**REQUIRED WORK**:
Each entry below is to be copied verbatim.

**EXTRACTED MATERIAL**:

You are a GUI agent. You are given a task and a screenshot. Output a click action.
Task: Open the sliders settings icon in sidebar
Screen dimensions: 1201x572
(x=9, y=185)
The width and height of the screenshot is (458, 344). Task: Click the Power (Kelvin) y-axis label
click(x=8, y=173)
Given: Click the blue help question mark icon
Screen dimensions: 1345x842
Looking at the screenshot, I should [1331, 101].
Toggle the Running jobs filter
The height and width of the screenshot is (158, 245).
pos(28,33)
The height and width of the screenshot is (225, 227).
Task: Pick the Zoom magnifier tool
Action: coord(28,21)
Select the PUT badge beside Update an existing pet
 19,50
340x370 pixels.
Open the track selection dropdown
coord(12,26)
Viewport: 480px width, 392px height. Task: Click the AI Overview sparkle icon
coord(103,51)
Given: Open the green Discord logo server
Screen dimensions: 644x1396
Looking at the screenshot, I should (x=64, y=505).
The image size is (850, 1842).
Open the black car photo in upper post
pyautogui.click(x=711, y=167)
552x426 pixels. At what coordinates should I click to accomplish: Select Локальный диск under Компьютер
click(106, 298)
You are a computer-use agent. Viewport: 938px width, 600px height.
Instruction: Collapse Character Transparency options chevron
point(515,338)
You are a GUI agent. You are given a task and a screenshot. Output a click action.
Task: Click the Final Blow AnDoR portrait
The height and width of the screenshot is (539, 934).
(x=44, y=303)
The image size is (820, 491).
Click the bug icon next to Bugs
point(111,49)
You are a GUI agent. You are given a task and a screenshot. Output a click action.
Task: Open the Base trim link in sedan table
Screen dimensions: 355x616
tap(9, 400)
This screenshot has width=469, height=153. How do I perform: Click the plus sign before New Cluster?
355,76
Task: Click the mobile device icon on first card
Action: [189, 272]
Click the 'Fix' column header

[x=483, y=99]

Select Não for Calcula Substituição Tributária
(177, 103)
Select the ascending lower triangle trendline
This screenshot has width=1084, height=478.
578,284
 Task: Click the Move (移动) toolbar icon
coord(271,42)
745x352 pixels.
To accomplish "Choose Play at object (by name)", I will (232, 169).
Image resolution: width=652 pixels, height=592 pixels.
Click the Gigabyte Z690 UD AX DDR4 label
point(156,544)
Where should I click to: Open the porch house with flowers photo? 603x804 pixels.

**RESPONSE**:
You are a GUI agent. You are given a task and a screenshot. Output a click action.
Task: Open the sliders settings icon in sidebar
Screen dimensions: 1201x572
(x=9, y=185)
The width and height of the screenshot is (458, 344). Task: Click the Power (Kelvin) y-axis label
click(x=8, y=173)
Given: Click the blue help question mark icon
Screen dimensions: 1345x842
Looking at the screenshot, I should [1331, 101].
Toggle the Running jobs filter
The height and width of the screenshot is (158, 245).
pos(28,33)
The height and width of the screenshot is (225, 227).
Task: Pick the Zoom magnifier tool
Action: coord(28,21)
Select the PUT badge beside Update an existing pet
 19,50
340x370 pixels.
Open the track selection dropdown
coord(12,26)
Viewport: 480px width, 392px height. Task: Click the AI Overview sparkle icon
coord(103,51)
Given: Open the green Discord logo server
Screen dimensions: 644x1396
Looking at the screenshot, I should (x=64, y=505).
The image size is (850, 1842).
Open the black car photo in upper post
pyautogui.click(x=711, y=167)
552x426 pixels. At what coordinates should I click to accomplish: Select Локальный диск under Компьютер
click(106, 298)
You are a computer-use agent. Viewport: 938px width, 600px height.
Instruction: Collapse Character Transparency options chevron
point(515,338)
You are a GUI agent. You are given a task and a screenshot. Output a click action.
Task: Click the Final Blow AnDoR portrait
The height and width of the screenshot is (539, 934).
(x=44, y=303)
The image size is (820, 491).
Click the bug icon next to Bugs
point(111,49)
You are a GUI agent. You are given a task and a screenshot. Output a click action.
Task: Open the Base trim link in sedan table
Screen dimensions: 355x616
tap(9, 400)
This screenshot has width=469, height=153. How do I perform: Click the plus sign before New Cluster?
355,76
Task: Click the mobile device icon on first card
Action: [189, 272]
Click the 'Fix' column header

[x=483, y=99]

Select Não for Calcula Substituição Tributária
(177, 103)
Select the ascending lower triangle trendline
This screenshot has width=1084, height=478.
578,284
 Task: Click the Move (移动) toolbar icon
coord(271,42)
745x352 pixels.
To accomplish "Choose Play at object (by name)", I will (232, 169).
Image resolution: width=652 pixels, height=592 pixels.
Click the Gigabyte Z690 UD AX DDR4 label
point(156,544)
Where should I click to: Open the porch house with flowers photo? 603x804 pixels.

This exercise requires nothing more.